• What you are asked to do:
Once the line holding "Instruction: Select the" is found in the entries below, restate it and each line after it word for word, with no pictures.

(Stored data entries)
┏━━

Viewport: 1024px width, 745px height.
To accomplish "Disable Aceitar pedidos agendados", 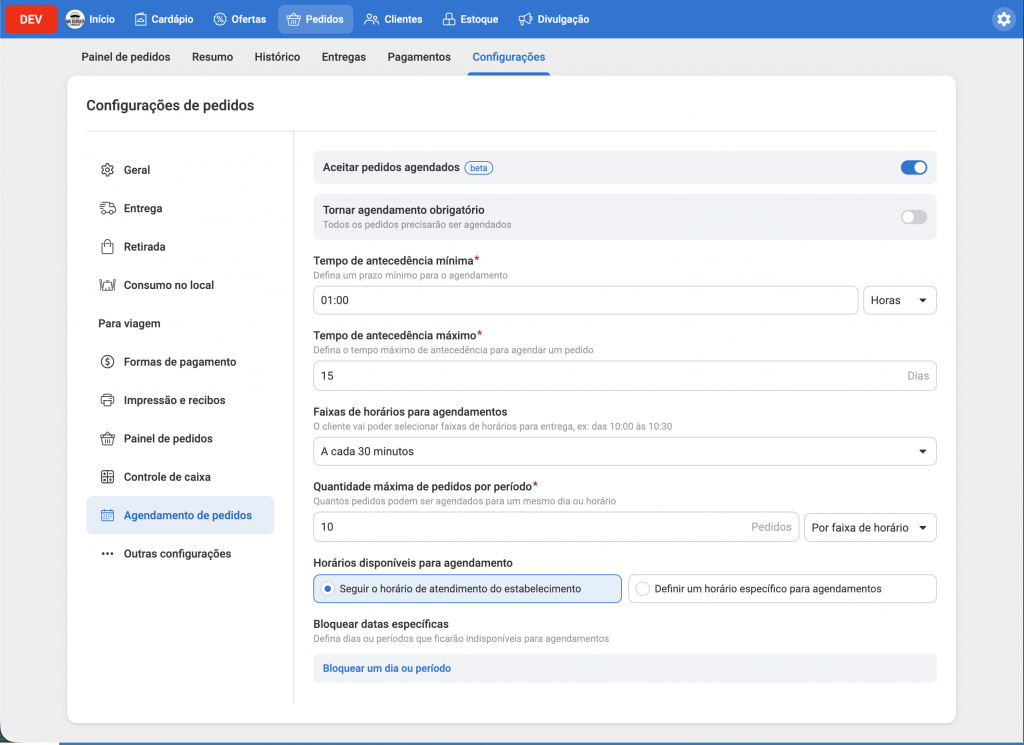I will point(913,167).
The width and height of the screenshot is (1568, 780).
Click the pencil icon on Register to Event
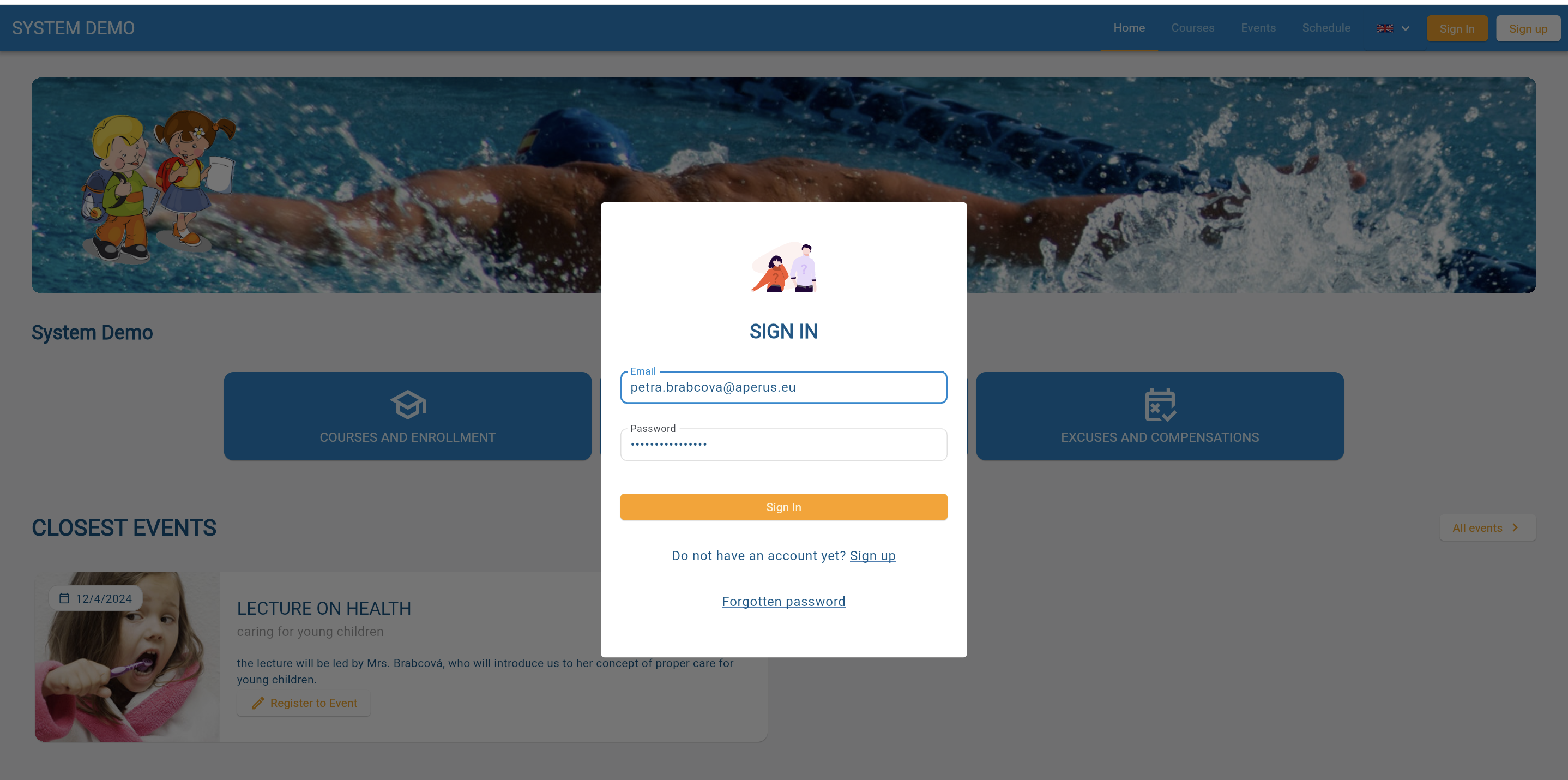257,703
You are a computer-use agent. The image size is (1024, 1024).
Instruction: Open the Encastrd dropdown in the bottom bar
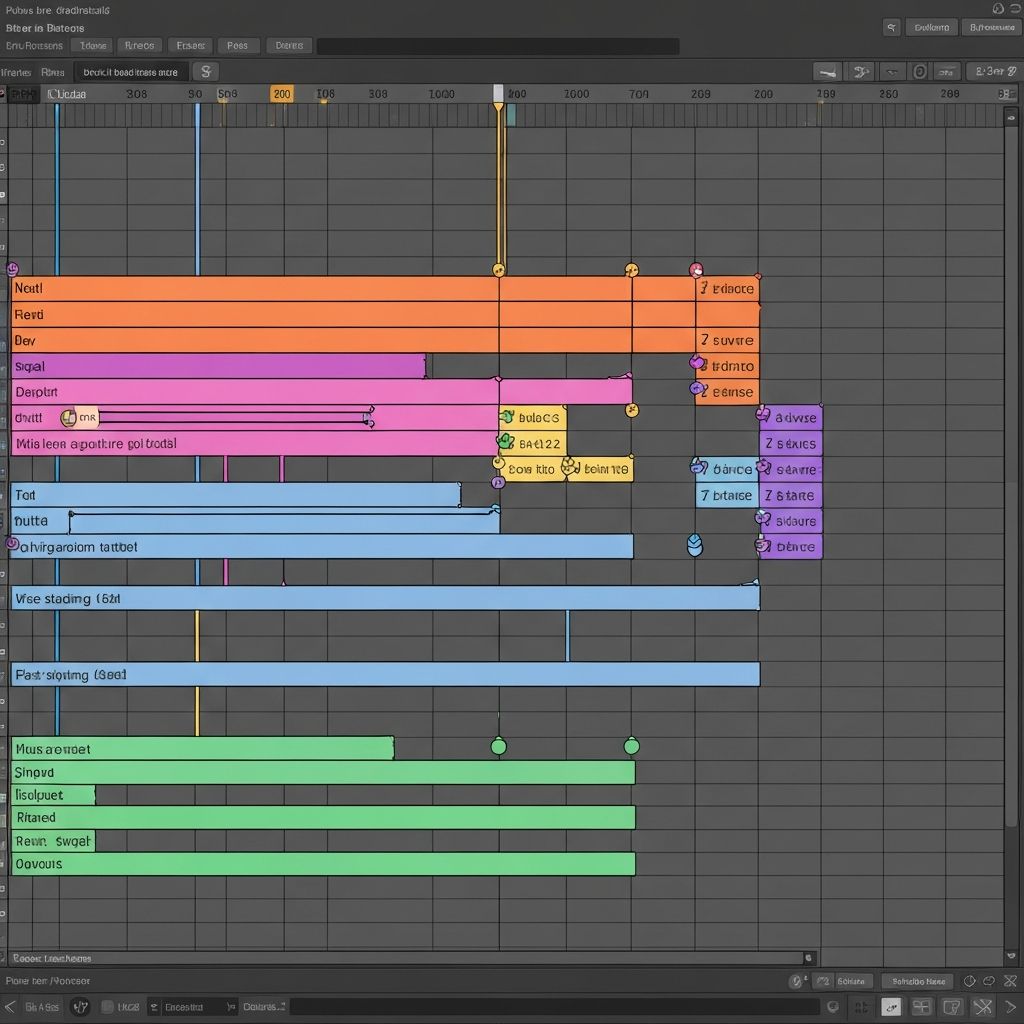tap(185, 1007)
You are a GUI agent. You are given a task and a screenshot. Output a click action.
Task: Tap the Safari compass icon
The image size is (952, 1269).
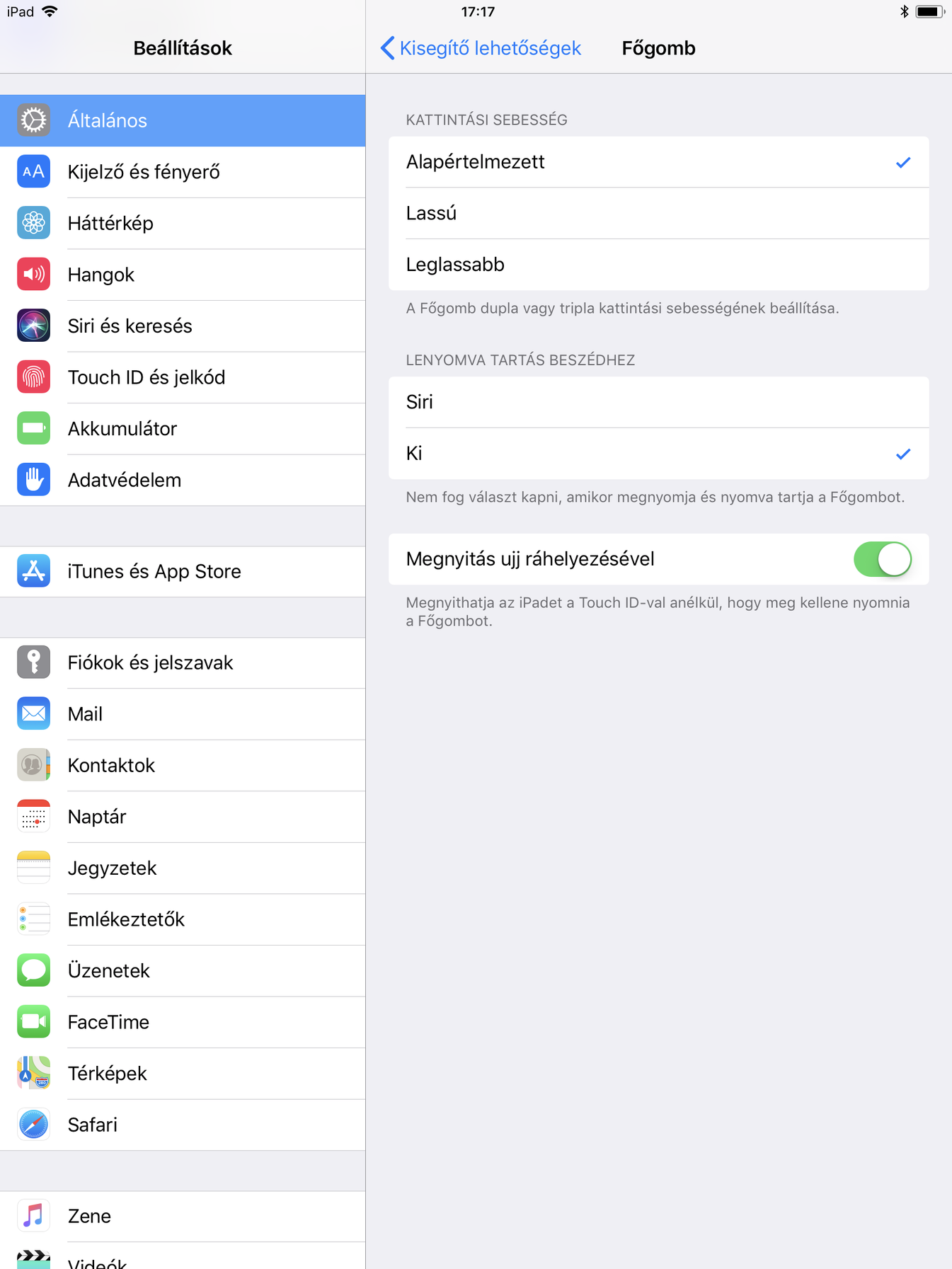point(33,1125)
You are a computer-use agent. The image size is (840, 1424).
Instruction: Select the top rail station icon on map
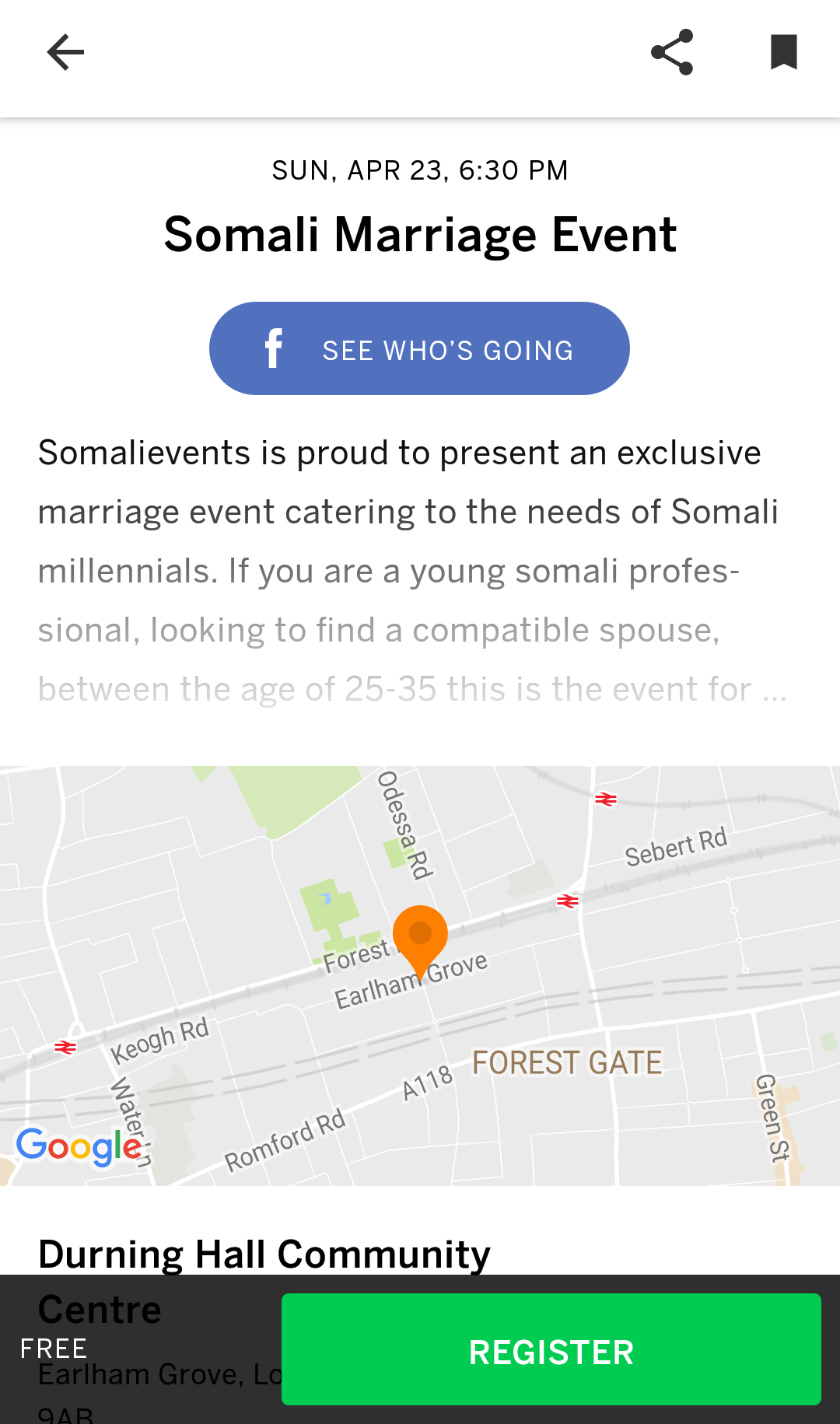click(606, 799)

┗━━

• Task result:
Instruction: Select the top rail station icon on map
click(606, 799)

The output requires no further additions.